» **What needs to be done**: In the material below, switch "magnifier" to "magnifying glass" in the lines from the line with "Open 缩放等级 using the magnifier icon" to the line with "Screen dimensions: 1053x777", and reproduce only those lines with nothing else altered.

» **Record set**:
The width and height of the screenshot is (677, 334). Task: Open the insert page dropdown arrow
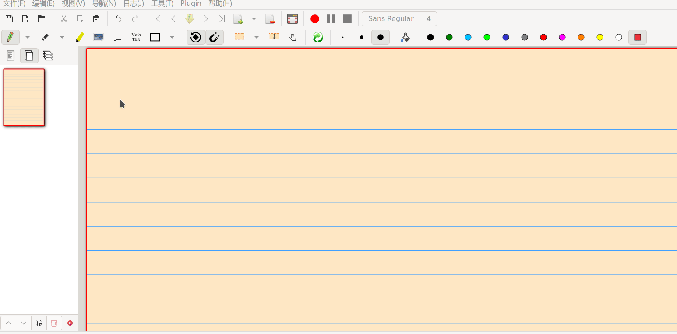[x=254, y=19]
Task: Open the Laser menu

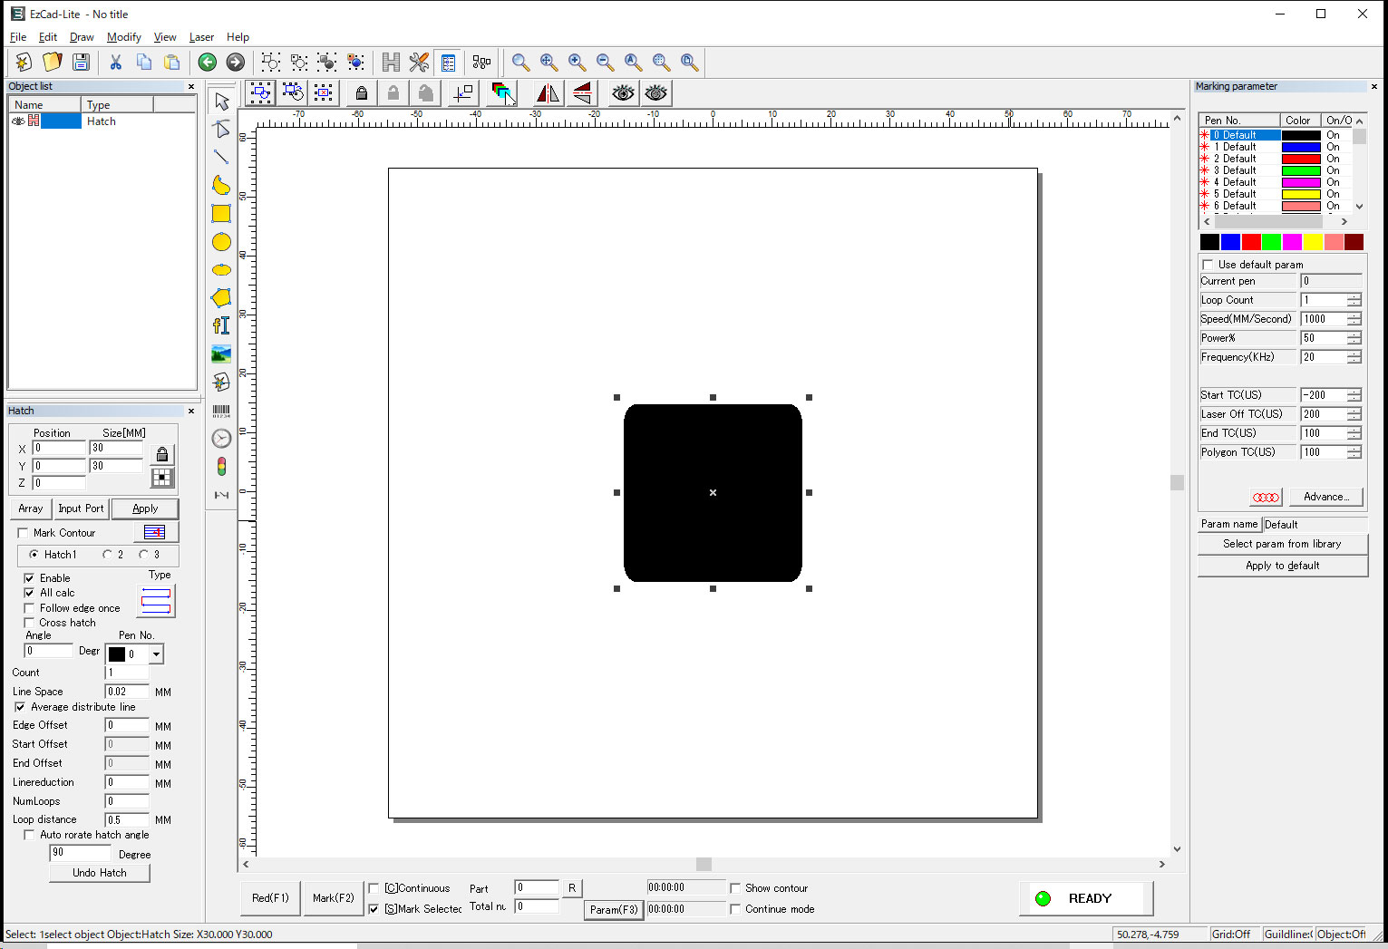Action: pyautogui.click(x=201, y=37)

---

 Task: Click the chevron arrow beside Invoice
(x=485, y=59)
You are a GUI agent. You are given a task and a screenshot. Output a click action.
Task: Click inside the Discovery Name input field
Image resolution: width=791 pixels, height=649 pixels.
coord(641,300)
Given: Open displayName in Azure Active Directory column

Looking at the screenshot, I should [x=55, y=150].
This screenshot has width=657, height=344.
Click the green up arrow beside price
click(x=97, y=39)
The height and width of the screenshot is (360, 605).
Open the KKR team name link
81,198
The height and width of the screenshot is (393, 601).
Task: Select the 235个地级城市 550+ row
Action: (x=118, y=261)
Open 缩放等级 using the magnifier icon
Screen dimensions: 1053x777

» **Expected answer**:
Open 缩放等级 using the magnifying glass icon
Screen dimensions: 1053x777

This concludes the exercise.